Roberto Burioni, professore di microbiologia e virologia al San Raffaele di Milano, è intervenuto ai microfoni dei Lunatici, su Rai Radio2, sul tema del coronavirus e ha detto: «Non esiste nessun motivo per evitare i cinesi, i ristoranti cinesi o i quartieri cinesi. Una di queste sere andrò a mangiare al ristorante cinese, non ha senso evitarli».

L’esperto ha aggiunto che «in questo momento un italiano deve fare una sola cosa, tassativamente. Non andare in Cina. Questa è la mia opinione. In questo momento non c’è motivo per andare in Cina. Un eventuale viaggio di lavoro deve essere rimandato. Le aziende più attente hanno già rimandato i viaggi in quelle zone. Gli italiani che tornano dalla Cina devono starsene a casa, non girare molto, e stare attente ad eventuali disturbi respiratori. In presenza di disturbi respiratori bisogna chiamare il 118, che arriva, fa le analisi e chiarisce tutto».

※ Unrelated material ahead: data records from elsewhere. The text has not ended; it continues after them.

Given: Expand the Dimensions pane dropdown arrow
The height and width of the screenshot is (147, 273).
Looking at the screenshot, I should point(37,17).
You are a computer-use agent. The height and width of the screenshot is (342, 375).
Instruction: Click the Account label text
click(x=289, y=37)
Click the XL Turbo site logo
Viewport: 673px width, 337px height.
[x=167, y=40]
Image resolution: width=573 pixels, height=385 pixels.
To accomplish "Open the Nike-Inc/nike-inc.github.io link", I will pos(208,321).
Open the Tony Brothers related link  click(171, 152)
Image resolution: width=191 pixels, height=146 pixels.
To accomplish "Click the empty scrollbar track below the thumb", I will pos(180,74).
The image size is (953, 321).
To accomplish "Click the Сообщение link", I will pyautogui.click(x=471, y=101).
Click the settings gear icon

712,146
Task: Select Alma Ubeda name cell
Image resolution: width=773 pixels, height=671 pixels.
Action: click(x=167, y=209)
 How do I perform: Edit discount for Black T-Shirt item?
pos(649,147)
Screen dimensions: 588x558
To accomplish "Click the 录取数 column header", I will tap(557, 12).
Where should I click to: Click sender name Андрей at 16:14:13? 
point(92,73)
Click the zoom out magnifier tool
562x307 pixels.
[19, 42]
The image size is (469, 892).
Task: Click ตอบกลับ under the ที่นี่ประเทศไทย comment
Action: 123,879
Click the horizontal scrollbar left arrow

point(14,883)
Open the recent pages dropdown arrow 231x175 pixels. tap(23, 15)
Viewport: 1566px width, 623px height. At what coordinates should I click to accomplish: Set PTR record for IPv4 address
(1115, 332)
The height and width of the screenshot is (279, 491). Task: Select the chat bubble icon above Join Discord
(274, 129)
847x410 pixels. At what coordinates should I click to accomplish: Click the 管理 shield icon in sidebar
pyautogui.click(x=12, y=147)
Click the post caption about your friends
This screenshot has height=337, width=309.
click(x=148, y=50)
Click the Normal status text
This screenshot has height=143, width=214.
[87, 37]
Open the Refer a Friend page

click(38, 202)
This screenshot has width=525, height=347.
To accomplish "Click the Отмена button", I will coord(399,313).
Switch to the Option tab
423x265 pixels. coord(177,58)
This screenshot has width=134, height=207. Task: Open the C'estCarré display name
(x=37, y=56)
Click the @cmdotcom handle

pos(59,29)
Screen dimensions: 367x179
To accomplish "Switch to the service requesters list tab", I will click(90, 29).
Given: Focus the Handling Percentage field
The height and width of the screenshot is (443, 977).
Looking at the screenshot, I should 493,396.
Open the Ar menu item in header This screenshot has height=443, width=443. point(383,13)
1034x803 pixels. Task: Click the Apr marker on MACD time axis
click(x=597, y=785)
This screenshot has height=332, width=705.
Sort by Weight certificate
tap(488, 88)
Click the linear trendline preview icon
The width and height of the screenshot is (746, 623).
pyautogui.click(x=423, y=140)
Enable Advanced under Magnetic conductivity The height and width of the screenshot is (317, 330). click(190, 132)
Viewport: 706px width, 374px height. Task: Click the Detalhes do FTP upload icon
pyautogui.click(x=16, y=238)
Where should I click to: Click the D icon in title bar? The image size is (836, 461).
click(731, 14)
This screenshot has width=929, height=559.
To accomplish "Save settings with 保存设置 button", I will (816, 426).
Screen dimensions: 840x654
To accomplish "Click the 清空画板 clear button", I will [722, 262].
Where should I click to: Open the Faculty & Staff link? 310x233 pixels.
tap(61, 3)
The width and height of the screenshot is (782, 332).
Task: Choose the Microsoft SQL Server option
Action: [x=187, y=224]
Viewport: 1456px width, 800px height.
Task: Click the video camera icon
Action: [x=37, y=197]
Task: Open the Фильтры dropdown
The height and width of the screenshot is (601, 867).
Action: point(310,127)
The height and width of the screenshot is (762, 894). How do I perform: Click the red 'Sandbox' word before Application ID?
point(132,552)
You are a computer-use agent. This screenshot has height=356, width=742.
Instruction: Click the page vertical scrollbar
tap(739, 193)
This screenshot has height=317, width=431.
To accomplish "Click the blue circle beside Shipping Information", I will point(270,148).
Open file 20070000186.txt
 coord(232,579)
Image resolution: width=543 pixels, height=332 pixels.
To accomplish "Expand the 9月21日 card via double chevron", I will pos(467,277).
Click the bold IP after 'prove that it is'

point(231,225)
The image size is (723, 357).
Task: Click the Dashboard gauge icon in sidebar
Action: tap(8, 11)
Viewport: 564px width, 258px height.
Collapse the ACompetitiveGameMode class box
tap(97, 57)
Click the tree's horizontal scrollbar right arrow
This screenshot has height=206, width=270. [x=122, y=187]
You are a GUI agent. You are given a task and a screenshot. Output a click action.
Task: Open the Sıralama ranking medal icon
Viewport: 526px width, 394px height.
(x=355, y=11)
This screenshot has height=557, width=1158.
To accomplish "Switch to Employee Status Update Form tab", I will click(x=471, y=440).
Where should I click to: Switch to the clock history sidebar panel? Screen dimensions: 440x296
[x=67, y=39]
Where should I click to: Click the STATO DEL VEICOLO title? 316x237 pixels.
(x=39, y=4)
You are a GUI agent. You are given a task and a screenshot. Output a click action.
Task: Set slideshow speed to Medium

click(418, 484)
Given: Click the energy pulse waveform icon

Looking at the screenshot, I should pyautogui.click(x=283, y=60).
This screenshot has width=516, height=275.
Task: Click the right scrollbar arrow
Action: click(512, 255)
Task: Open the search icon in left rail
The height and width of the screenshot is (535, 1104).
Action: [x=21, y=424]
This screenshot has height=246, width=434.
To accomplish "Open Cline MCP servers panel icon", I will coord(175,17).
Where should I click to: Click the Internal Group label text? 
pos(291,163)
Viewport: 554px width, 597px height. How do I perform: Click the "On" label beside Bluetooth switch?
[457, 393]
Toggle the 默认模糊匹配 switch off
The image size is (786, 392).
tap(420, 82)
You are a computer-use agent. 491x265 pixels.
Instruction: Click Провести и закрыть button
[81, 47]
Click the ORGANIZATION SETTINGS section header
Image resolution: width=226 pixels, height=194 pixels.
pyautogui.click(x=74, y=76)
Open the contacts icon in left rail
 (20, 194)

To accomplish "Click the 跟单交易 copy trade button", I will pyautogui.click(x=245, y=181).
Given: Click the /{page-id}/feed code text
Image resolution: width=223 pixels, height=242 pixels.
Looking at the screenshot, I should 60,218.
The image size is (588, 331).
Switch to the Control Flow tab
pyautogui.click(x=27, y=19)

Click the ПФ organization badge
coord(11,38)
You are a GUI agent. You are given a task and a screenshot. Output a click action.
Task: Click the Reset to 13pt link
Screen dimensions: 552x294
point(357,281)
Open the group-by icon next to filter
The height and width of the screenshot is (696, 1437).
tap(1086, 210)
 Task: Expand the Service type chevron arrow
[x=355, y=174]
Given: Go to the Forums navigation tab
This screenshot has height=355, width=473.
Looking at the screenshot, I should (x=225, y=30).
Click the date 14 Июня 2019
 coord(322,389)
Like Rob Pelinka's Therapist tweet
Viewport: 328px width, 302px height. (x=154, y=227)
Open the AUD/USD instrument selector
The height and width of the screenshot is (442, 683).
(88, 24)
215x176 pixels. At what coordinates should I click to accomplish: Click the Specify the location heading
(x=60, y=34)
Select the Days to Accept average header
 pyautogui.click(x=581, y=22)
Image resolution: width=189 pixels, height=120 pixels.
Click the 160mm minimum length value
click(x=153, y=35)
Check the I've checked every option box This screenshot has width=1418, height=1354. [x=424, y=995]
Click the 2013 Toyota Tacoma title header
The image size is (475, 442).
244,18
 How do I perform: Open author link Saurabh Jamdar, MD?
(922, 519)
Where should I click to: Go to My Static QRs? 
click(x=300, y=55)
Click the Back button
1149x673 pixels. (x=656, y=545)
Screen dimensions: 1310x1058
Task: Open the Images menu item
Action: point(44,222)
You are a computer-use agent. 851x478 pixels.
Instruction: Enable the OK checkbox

Burioni ha spiegato che questo virus «è qualcosa di nuovo che dobbiamo guardare senza panico, senza paura, ma con grande attenzione. Una comunicazione non corretta rischia di spiegare male alla gente cosa è successo e cosa sta succedendo. Quello che è accaduto in Cina è che verso la fine del 2019 è saltato fuori un nuovo virus, derivato dal passaggio all’uomo di un virus animale. Contro questo virus non abbiamo un vaccino o una terapia specifica. Possiamo solo ostacolarne la diffusione, come stanno facendo i cinesi, anche se forse con un po’ di ritardo. All’inizio, secondo me, hanno sottovalutato il pericolo. Ora però hanno preso delle misure molto importanti, la quarantena per 51 milioni di persone non ha precedenti nella storia dell’uomo».

Il professore ha poi affermato che «ci sono persone che hanno contratto il virus, eliminano il virus, non hanno sintomi ma sono infettivi durante la parte finale dell’incubazione. Questo è un elemento che renderebbe più difficile la battaglia contro questo virus. Bisogna comunicare solo le notizie certe. Altrimenti si corrono due rischi: mettere in allarme la popolazione quando l’allarme non c’è. Se ogni volta che c’è una persona che torna dalla Cina con una sindrome respiratoria parliamo di caso sospetto mettiamo in allarme la popolazione. Non c’è motivo di comunicare il sospetto di un caso. Se c’è il sospetto di un caso si fanno le analisi, si capisce e si comunica solo quando si sa come stanno le cose».